*WHAT IS REQUIRED*:
Arrange the lines of the listing below as a JSON list of strings, one string per line and omitting blank lines, starting with the line containing "This screenshot has height=767, width=1365." and continuing through the line containing "[x=847, y=23]". Include only those lines.

*Stored entries*:
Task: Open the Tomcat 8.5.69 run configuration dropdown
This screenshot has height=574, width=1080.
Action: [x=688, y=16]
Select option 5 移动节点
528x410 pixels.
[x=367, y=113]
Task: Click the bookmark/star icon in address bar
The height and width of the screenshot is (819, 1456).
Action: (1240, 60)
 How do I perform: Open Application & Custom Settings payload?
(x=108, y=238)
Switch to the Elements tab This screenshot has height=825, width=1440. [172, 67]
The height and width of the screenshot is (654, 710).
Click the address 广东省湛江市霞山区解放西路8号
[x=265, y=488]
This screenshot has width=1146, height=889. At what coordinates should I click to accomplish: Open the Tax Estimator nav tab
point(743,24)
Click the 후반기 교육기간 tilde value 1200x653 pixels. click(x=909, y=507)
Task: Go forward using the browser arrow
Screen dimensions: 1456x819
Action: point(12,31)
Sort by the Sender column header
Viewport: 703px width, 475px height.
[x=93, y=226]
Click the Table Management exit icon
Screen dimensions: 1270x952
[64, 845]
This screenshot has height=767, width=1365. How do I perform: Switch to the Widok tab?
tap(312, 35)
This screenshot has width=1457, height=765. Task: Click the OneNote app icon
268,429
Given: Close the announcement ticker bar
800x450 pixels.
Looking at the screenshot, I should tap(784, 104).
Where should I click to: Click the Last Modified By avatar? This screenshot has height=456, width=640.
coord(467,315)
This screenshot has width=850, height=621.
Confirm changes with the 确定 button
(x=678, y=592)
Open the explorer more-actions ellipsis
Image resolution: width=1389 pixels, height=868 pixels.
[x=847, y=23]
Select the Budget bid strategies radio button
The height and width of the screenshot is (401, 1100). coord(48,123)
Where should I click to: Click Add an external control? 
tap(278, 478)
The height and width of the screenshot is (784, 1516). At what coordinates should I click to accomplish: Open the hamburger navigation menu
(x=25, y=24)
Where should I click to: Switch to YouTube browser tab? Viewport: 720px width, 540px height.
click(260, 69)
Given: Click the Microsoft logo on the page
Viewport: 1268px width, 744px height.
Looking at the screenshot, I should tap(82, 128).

*TASK SOLUTION*:
[
  "This screenshot has height=767, width=1365. How do I perform: Switch to the Widok tab?",
  "tap(312, 35)",
  "This screenshot has width=1457, height=765. Task: Click the OneNote app icon",
  "268,429",
  "Given: Close the announcement ticker bar",
  "800x450 pixels.",
  "Looking at the screenshot, I should tap(784, 104).",
  "Where should I click to: Click the Last Modified By avatar? This screenshot has height=456, width=640.",
  "coord(467,315)",
  "This screenshot has width=850, height=621.",
  "Confirm changes with the 确定 button",
  "(x=678, y=592)",
  "Open the explorer more-actions ellipsis",
  "Image resolution: width=1389 pixels, height=868 pixels.",
  "[x=847, y=23]"
]